Homework assignments will be posted on this web site. Assignments will have some programming and non-programming parts and you are expected to work individually for the assignments. For the late assignments, 10 percent of the grade will be deducted per day after the assignment's due date.

Midterm

The midterm date is April 18, class time. You may use one A4 cheat sheet for the midterm. You should prepare this cheat sheet by your handwriting. No photocopy is allowed. I will collect these cheat sheets with your exam papers.

Projects

The term project is in the form of a competition. You will be provided with an annotated dataset, including many different feature sets. You are asked to design a classification system on this dataset using the algorithms/approaches covered by this course. At the end of the semester, your classification system will be evaluated on another dataset, which will not be provided you for your design. The classification accuracy obtained on this dataset will also affect your grade.

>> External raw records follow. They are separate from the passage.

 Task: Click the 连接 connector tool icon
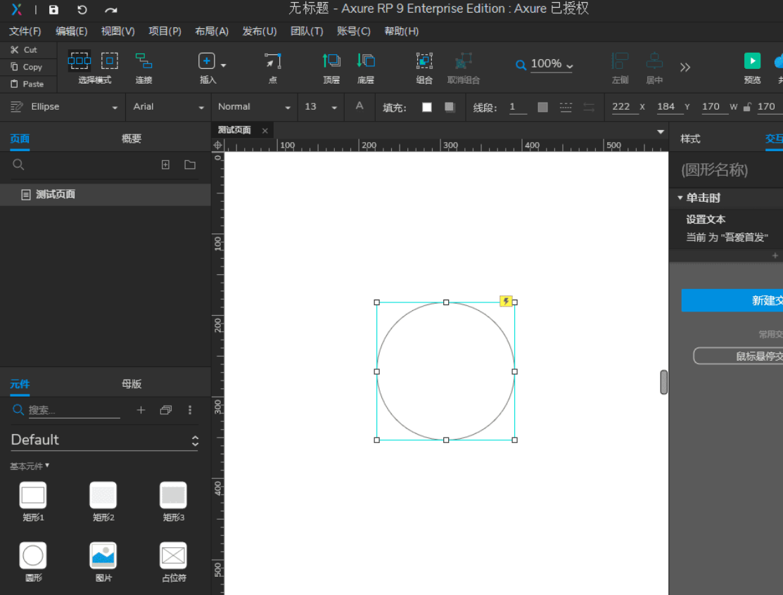(144, 61)
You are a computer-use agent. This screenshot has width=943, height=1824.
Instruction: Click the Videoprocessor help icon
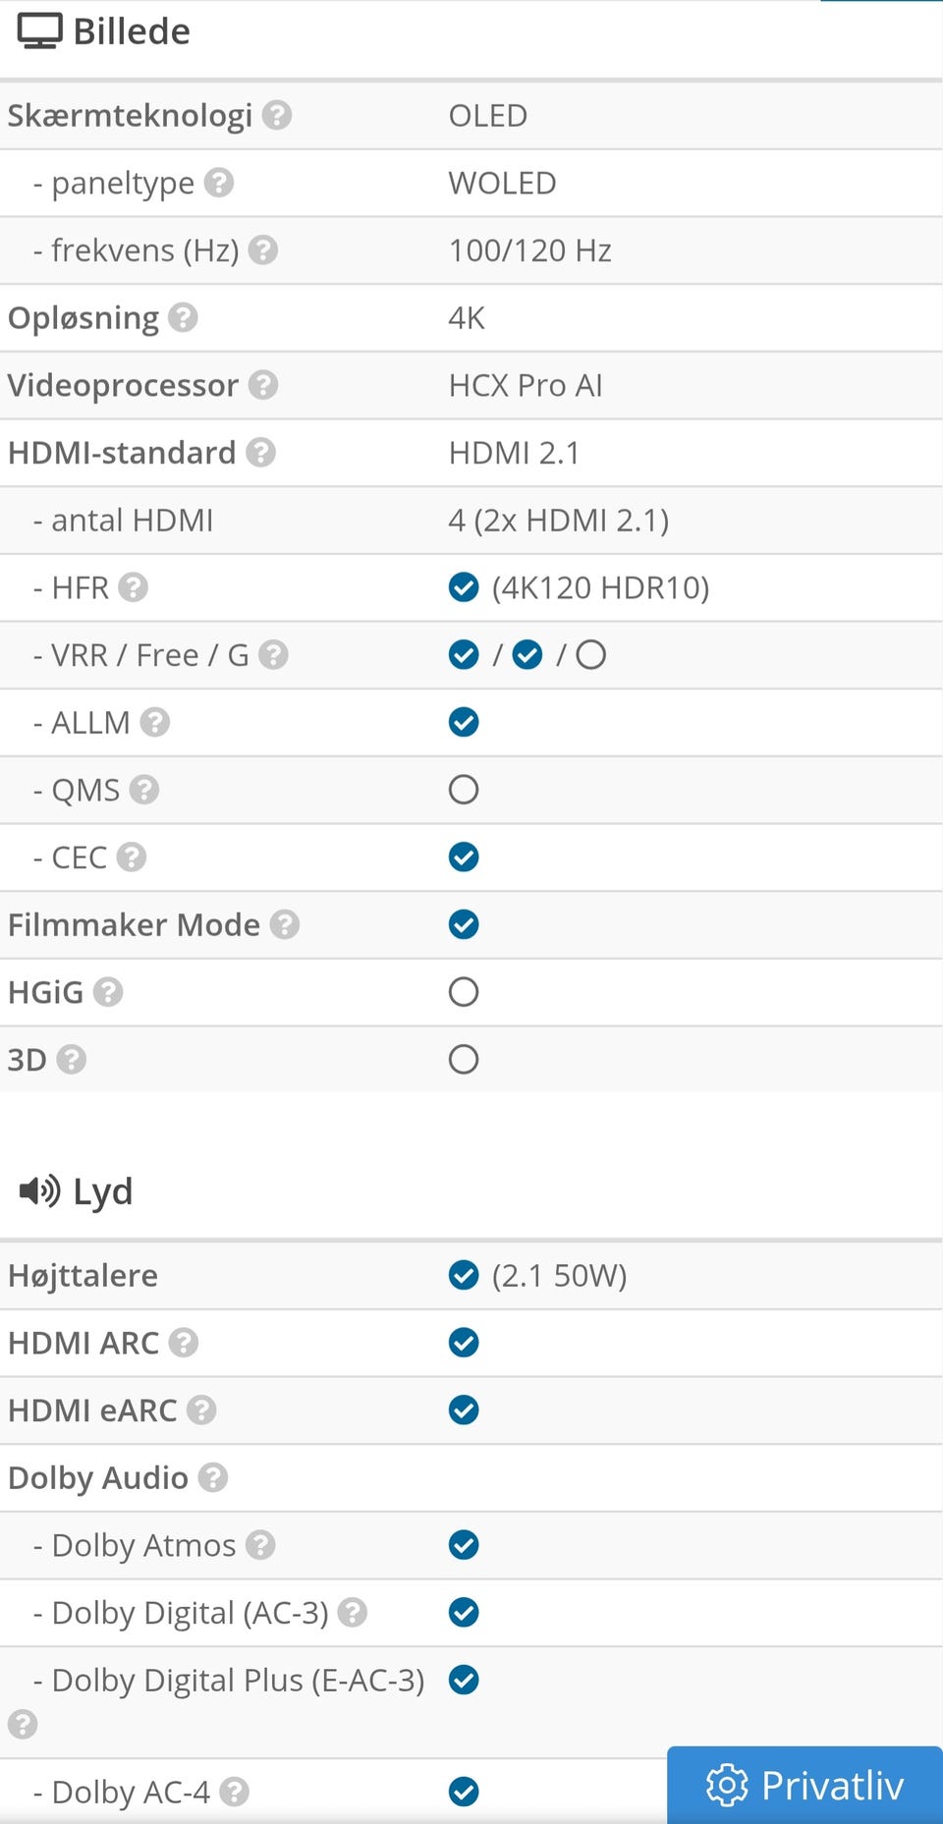(262, 385)
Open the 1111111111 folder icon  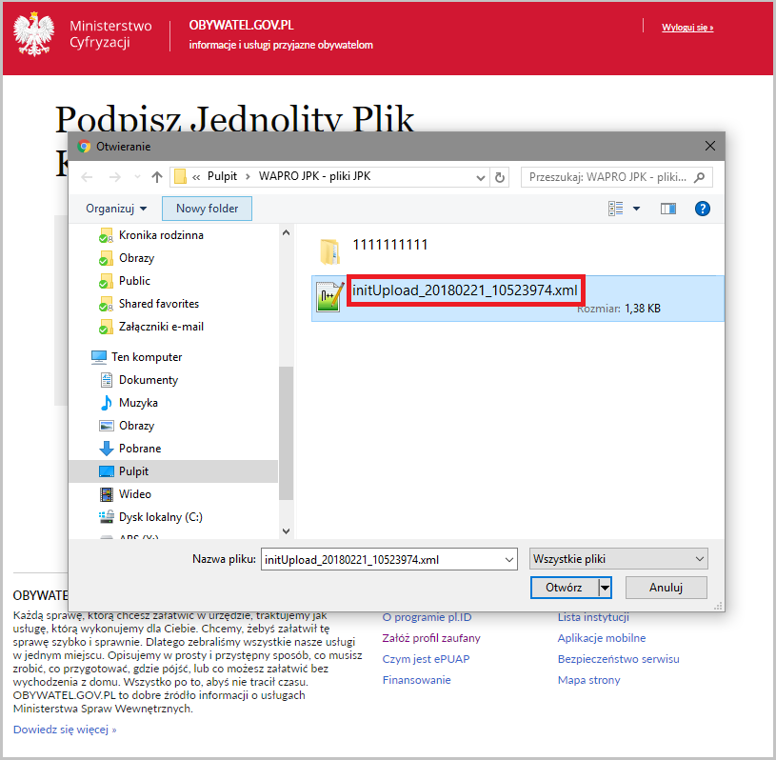click(x=329, y=251)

You will conduct this project in a group of two. You should send me an email if you prefer to form a group with a particular class mate of yours. The deadline for sending this email is February 16. Otherwise, I will form the groups.

After forming the groups, the first deadline is March 28. For this, you are expected to start analyzing the dataset and applying some learning algorithms/approaches on it. You need to write a short report (maximum of 3 pages) describing what algorithms/approaches you used, what analyses you did, what results you obtained, and how you interpreted these results. Then, you should submit your final code of your system and a final report (maximum of 6 pages) on May 9. Your report should include all details of your system design, the methods and the experimental results you used to decide on this design, and how you interpreted those results.

You are expected to write your reports neatly and properly. The format, structure, and writing style of your reports as well as the quality of the tables and figures in your reports will be a part of your grade.

After submitting your final report, I will schedule time for each group in order for you to explain me your design and your experiments. Additionally, you will answer my questions about your project, if I have any. Before coming to this scheduled meeting, you should run your code on the new data I will send you (without sending you their actual labels), and email me the labels that your designed system predicts. I will compare the actual and predicted labels to see how your system works on the unseen data.

In this project, you may use third-party codes, for example, some from Weka. However, you may lose a significant amount of points if your design mainly relies on the use of such third-party codes. In the demo, you should explain exactly what parts of the code were implemented by you and what parts were the third-party codes.

Presentation

You should find a paper and present it in a group of two. The paper you will find should be related to one of the following topics: deep learning or active learning. Additionally, this paper should be published in between 2014-2017 or in press and in one of the following journals: IEEE Transactions on Pattern Analysis and Machine Intelligence, Pattern Recognition, IEEE Transactions on Neural Networks, or Journal of Machine Learning Research. You can also select your paper from the proceedings of the Conference on Computer Vision and Pattern Recognition (CVPR) or the proceedings of the Conference on Neural Information Processing Systems (NIPS) published in between 2014-2017. Each group should make a 15-20 minutes presentation.

You should send me an email if you have any preference of your groups. The deadline for sending this email is also February 16. Otherwise, I will form the groups. After forming the groups, you should email me the paper you want to present. Its deadline is March 14. Each group should select the paper they want to present. The quality of the paper you select will also affect your grade.

Each student should attend at least 50 percent of all presentations. If you miss more presentations, you will lose 1 point (from the overall 10 points) for each presentation you miss.

Academic integrity

This course follows the Bilkent University Code of Academic Integrity, as explained in the Student Disciplinary Rules and Regulation. Violations of the rules will not be tolerated.